Je vous ai croisé plusieurs fois dans le cortége sur Ales,en militants bien déterminés.
Ca tombe tres bien: nous avons besoin de vous tous pour qu’on arrive à l’ABOLITION tous ensemble!!!
Félicitations pour votre engagement à nos cotés et à tres bientot pour une prochaine manif?
J’espère que la prochaine sera à Nîmes!!!
bonjour….
moi aussi d’origine marocaine…moi aussi une anti corrida…cette pratique sordide….à quand la revanche de ce noble animal?
il n’y a pas un seul jour où je n’y pense pas… la période sanguinaire a déjà commencé…Nimes….Vic Fézensac….et combien d’autres encore…..

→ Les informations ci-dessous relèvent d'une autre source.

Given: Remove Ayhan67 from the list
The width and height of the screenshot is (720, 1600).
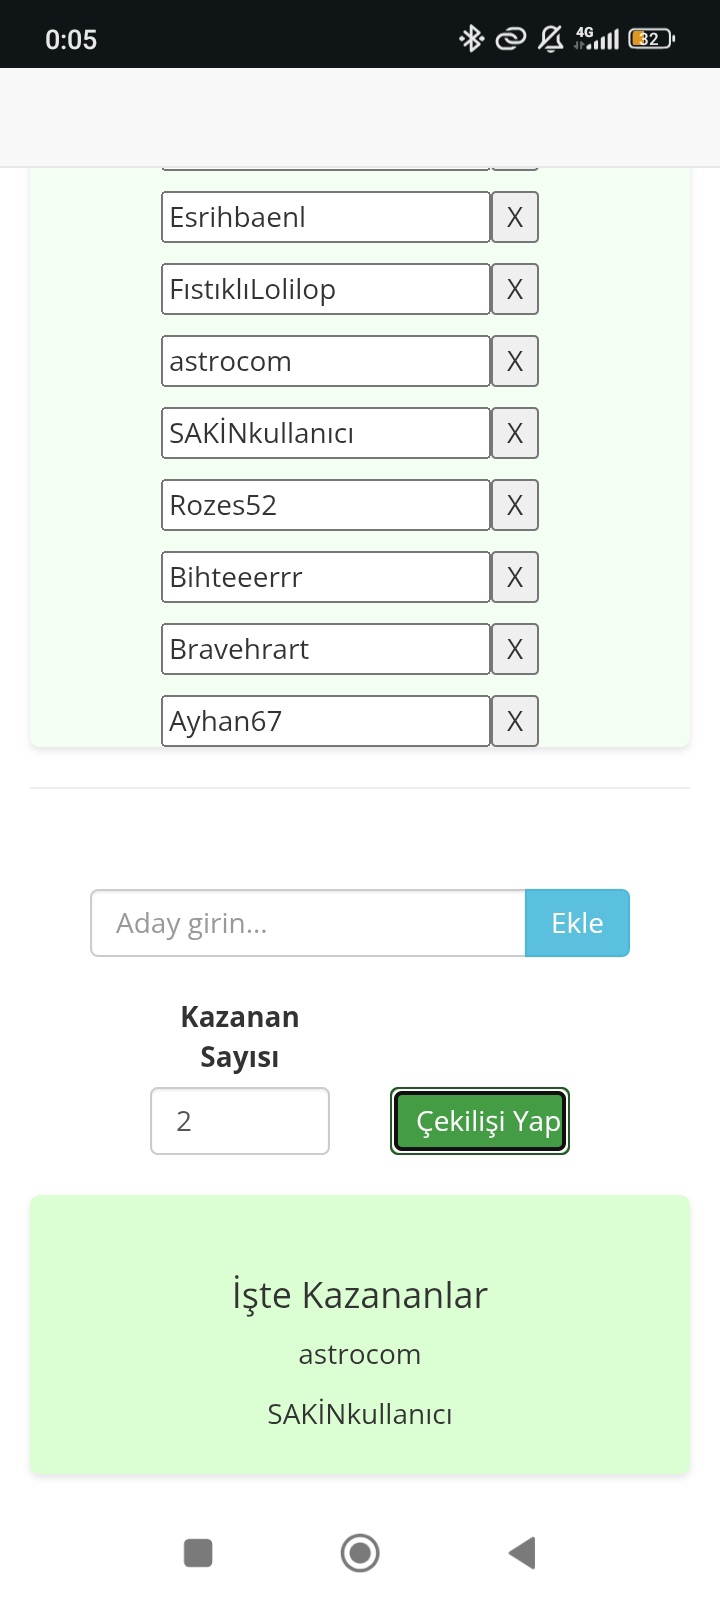Looking at the screenshot, I should [515, 721].
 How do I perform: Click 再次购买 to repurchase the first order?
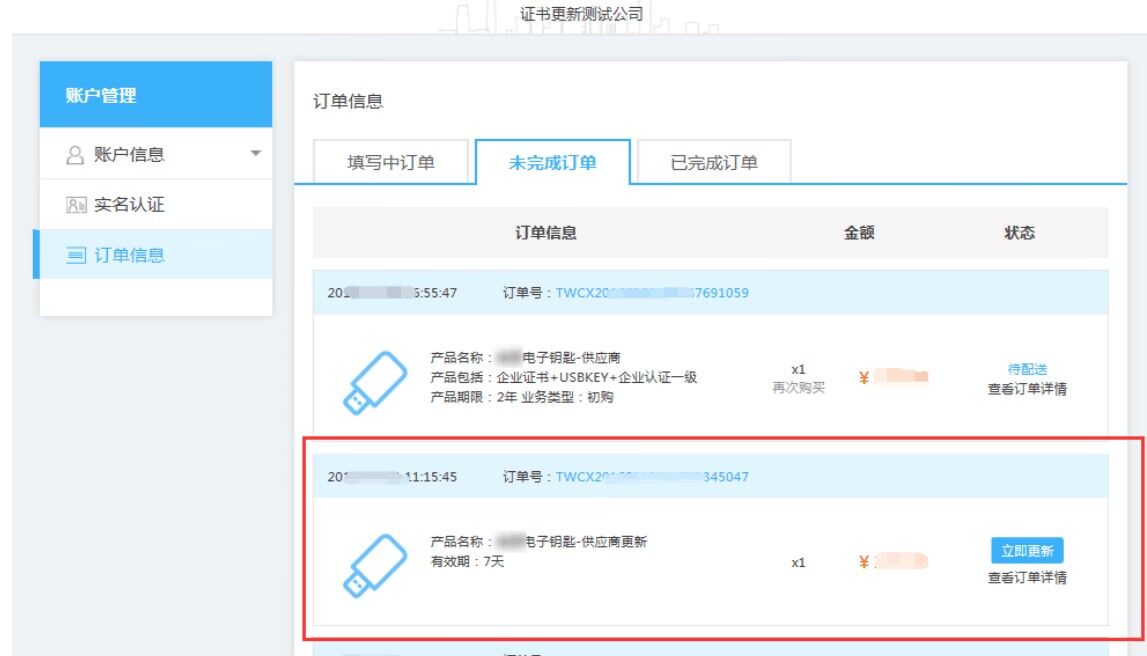coord(798,388)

tant que je serai sur pied je continuerai à crier contre cette barbarie… contre ces danseuses ridicules… j’ai autour de moi beaucoup de personnes, qui dans un premier lieu, trouvait cela festif…e t après des explications et des preuves se surprennent à m’envoyer des liens ou des photos de la corrida, tant leur conscience s’est réveillée et mon combat ne fait que commencer…
BASTA CORRIDA
Bravo Manel ! Merci pour ce témoignage !
Merci pour ce joli billet Anna et merci à Houssam et Bilel pour leur présence car ils sont des portes-parole inestimables pour la cause qui nous lie et nous réunit dans un même objectif
Je les ai remarqués aussi ces deux étoiles 🙂
Vivent les jeunes !
bravo à vous tous pour cette noble cause. Respect à vous tous. De vous lire, çà m’encourage à continuer le combat en informant, partageant les liens, à défaut de pouvoir participer physiquement à vos manifestations. Mes actions sont jugées inutiles pour certains fatalistes mais moi, j’y crois, car tous ensemble, nous réussirons à ouvrir les yeux des gens. J’agis aussi par le biais du partage de l’information à mes enfants de 7 et 9 ans qui eux-mêmes, sont indignés de ce qui se passent dans ce monde et en parlent avec leurs copains. Ensemble, on vaincra et on continue la mobilisation. Assez de souffrances animales, c’est inacceptable.
Informer, c’est déjà agir. Bravo à vous de le faire.